MEV Bots Are Eating Up Blockchain Scaling Gains, Report Warns
Blockchains keep getting faster, but there’s a catch—much of that extra space isn’t going to regular users. According to a new report from Flashbots, bots chasing Maximum Extractable Value (MEV) are hogging most of the new capacity on chains like Solana and Ethereum Layer 2s. The result? Scaling efforts aren’t delivering the lower fees or smoother experiences they should.
The report digs into how MEV, the practice of reordering transactions for profit, has shifted from a niche concern to a full-blown bottleneck. Researchers found that high-frequency trading bots flood networks with speculative transactions, hoping to snipe arbitrage opportunities. Most fail, but the sheer volume clogs things up anyway.
The Hidden Cost of MEV Spam
Bert Miller, one of the researchers, shared some eye-opening numbers. On Solana, bots use around 40% of the blockspace but contribute just 7% of the fees. Over on Ethereum L2s like Base and Optimism, it’s even worse—more than half the available gas gets eaten by spam transactions.
Here’s the kicker: Base recently scaled up its throughput by 11 million gas per second, a huge jump. But almost all of it got swallowed by bots. Miller pointed out that one successful arbitrage might require *132 million gas* in failed attempts just to land. That’s like burning four Ethereum blocks for every win.
The problem isn’t just waste—it’s how these bots work. Private mempools, meant to protect users from frontrunning, leave MEV searchers in the dark. So they spam the chain with probes, hoping something sticks. The result? A ton of useless computation that regular users end up paying for.
Is There a Fix?
Flashbots thinks so. Their proposal leans on two ideas: “programmable privacy” (letting bots see enough to avoid spam without exploiting users) and clearer rules for transaction priority. Instead of brute-force spamming, bots would bid openly for space.

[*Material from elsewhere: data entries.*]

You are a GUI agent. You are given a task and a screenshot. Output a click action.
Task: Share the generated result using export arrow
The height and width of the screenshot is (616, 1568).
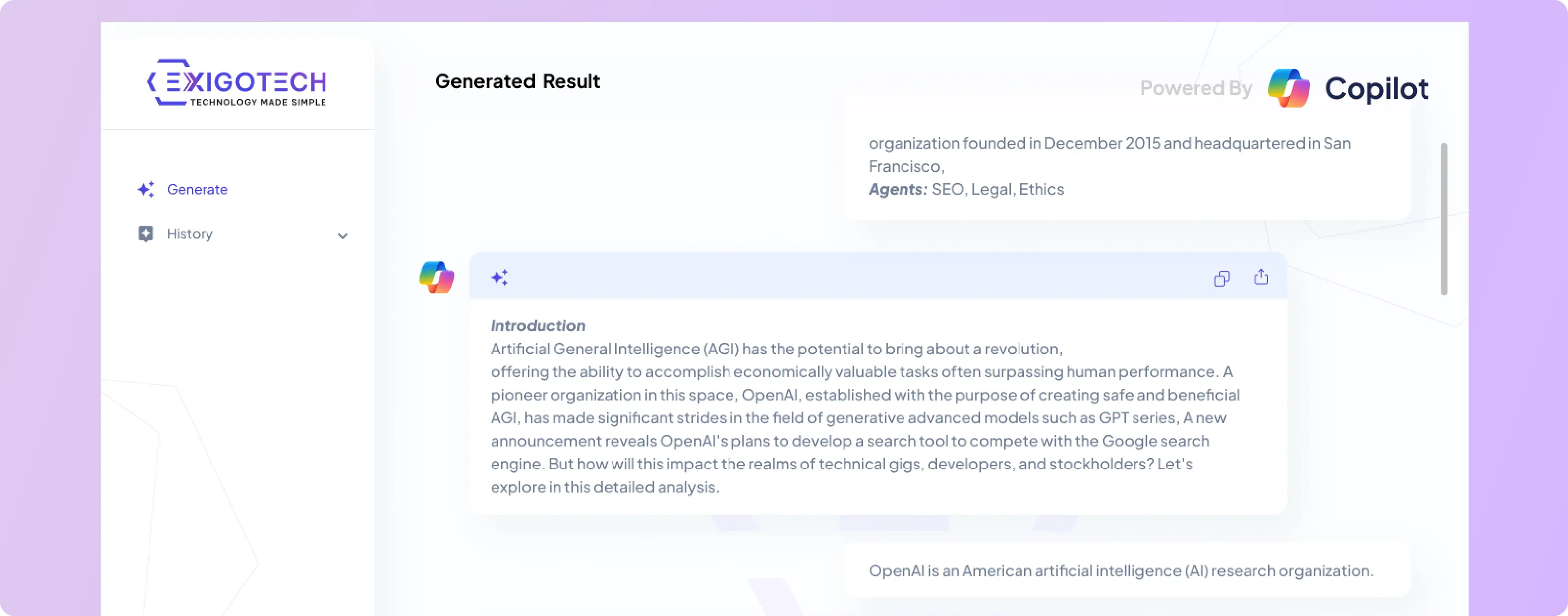(x=1261, y=277)
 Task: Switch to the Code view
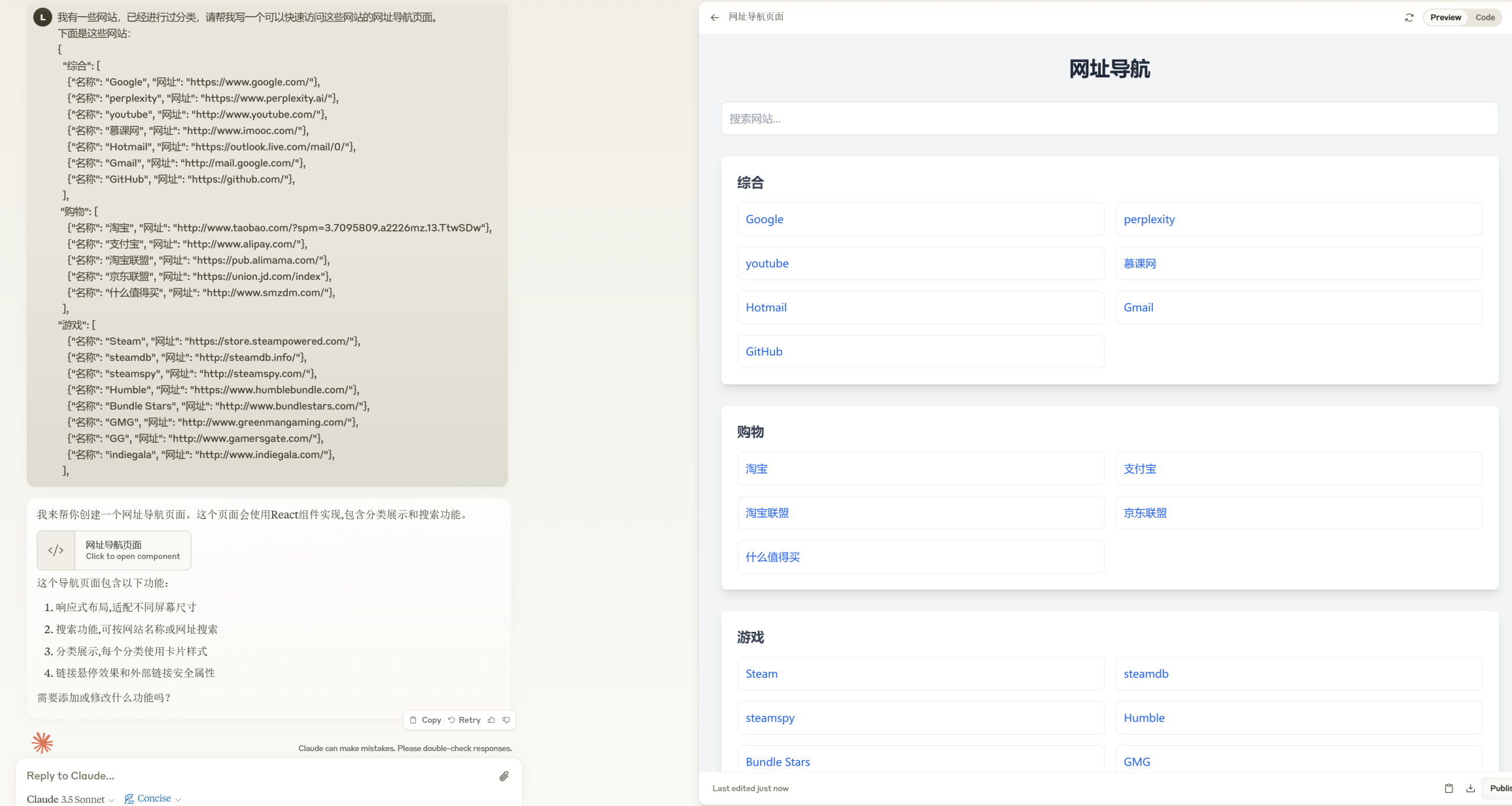(x=1485, y=17)
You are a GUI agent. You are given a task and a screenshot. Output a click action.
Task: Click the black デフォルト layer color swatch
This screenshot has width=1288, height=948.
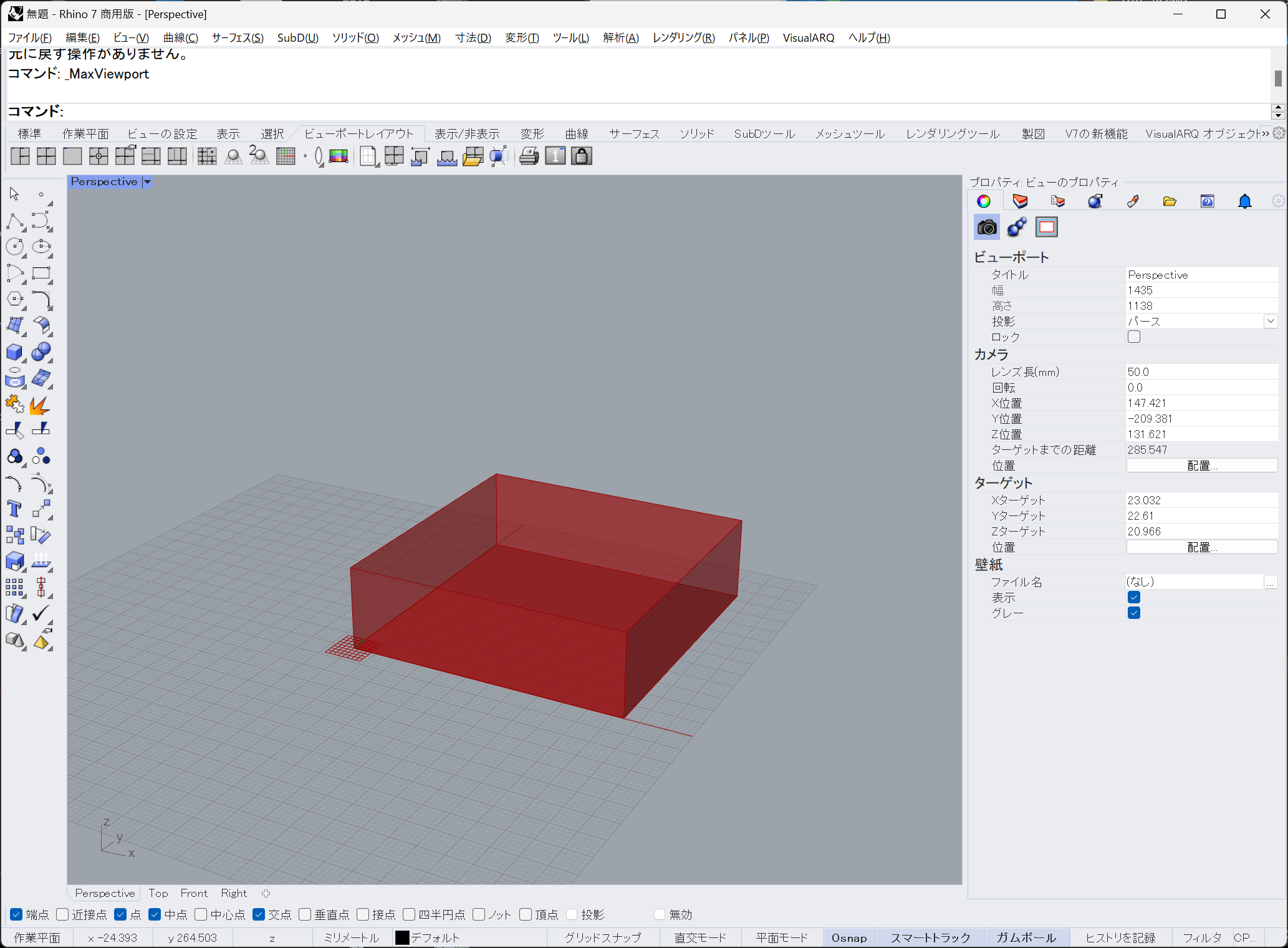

Some experiments are already underway. Miller mentioned tests using Trusted Execution Environments (TEEs), where bots run inside secure enclaves to prevent shady tactics like sandwich attacks. Others, like Chainlink’s Smart Value Recapture, aim to redirect MEV profits back into DeFi apps. Even former Binance CEO Changpeng Zhao has floated dark pools with zero-knowledge proofs as a possible solution.
None of these are perfect yet. But if they pan out, MEV could go from a drain on the system to something that actually benefits chains—and maybe even cuts fees for the rest of us. For now, though, scaling blockchains might mean racing against bots just to keep up.